Each of the Originator, the Seller and the Issuer shall indicate in its records
that, and shall respond to any inquiries from third parties by indicating that,
(i) ownership of the Leases, Additional Leases, Substitute Leases, including all
Related Interests, is held by the Issuer and pledged to the Trustee, pursuant to
the Indenture, and (ii) ownership of each item of Equipment subject to each
Lease is held by the Seller (subject to the security interest therein granted by
the Seller to the Issuer hereunder and by the Issuer to the Trustee pursuant to
the Indenture).

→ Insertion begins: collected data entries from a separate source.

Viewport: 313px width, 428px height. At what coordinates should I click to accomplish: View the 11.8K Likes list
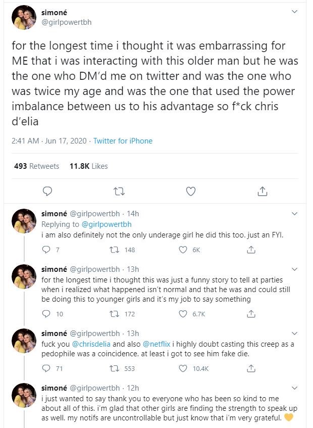(88, 166)
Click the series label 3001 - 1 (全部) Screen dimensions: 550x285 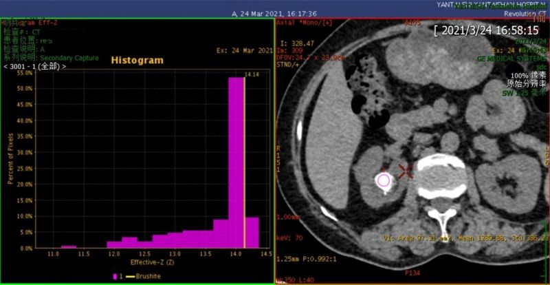point(35,67)
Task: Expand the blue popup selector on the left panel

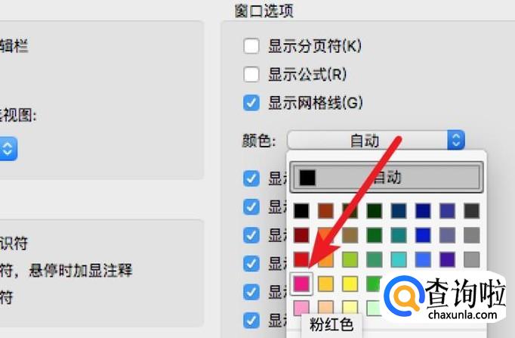Action: 8,149
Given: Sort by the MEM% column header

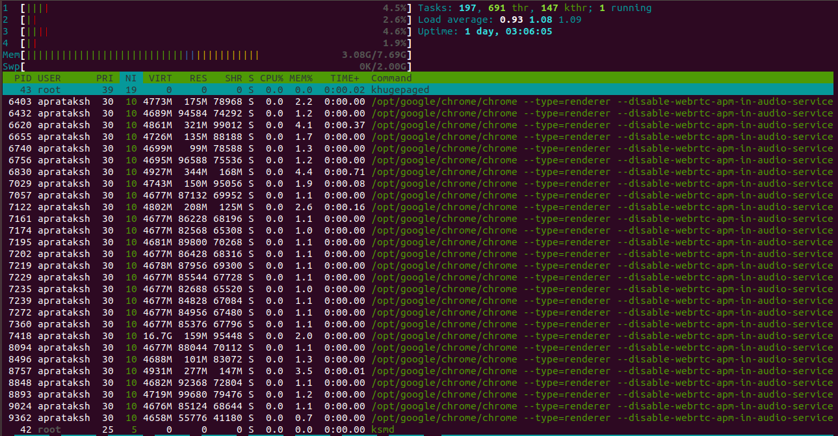Looking at the screenshot, I should coord(300,78).
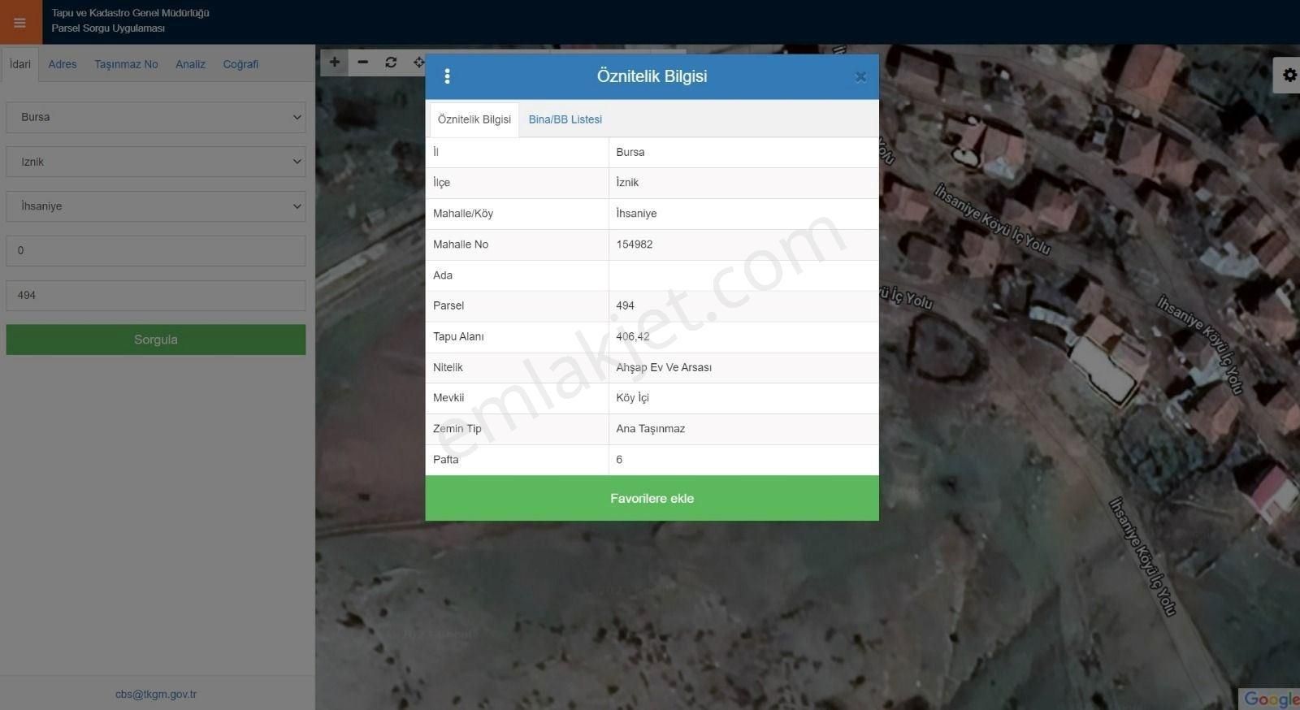Close the Öznitelik Bilgisi dialog

point(860,77)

In the event, however, that contrary to the expressed intentions
of the parties, the transactions evidenced by Sections 1.01(a), 1.01(b) and
1.02(a) do not constitute an absolute transfer and assignment of assets pursuant
to the provisions of such Sections, then it is the intention of the parties
hereto that this Assignment and Servicing Agreement shall constitute a security
agreement under applicable law and that, effective as of the date hereof, the
Originator shall be deemed to have granted to the Seller, and the Seller shall
be deemed to have granted to the Issuer, first priority security interests, as
follows:
(a) Originator hereby grants to Seller a security interest in all of
the Originator's right, title and interest in, to and under the following
described property, whether such property (or Originator's right, title or
interest therein) is now existing or is hereafter created, acquired or
arising, and wherever located, as security for the payment and performance
of all liabilities, indebtedness and obligations now or at any time or
times hereafter owing by Originator to Seller, whether absolute or
conditional, due or to become due, liquidated or unliquidated and arising
under the terms of this Assignment and Servicing Agreement: (i) all Leases,
including, without limitation, all Additional Leases and Substitute Leases;
(ii) all amounts due or to become due at any time or times under or with
respect to any of the Leases since the Cut-Off Date (other than any
pre-payments of rent required pursuant to the terms of any Lease at or
before the commencement of the Lease), including, without limitation, all
Lease Payments, Renewal Payments, Casualty Payments, Retainable Deposits
and Termination Payments; (iii) all rights to payment or performance under
any Lease Guaranty; (iv) all rights and interests in any collateral with
respect to any Lease, including any security deposit and any security
interest in the Equipment securing the Lessee's obligations under any
Lease; (v) all of the Originator's right, title and interest in and to any
Equipment; (vi) all rights and benefits of Originator under this Assignment
and Servicing Agreement; and (vii) all proceeds of any of the foregoing
(collectively, the "Originator Collateral").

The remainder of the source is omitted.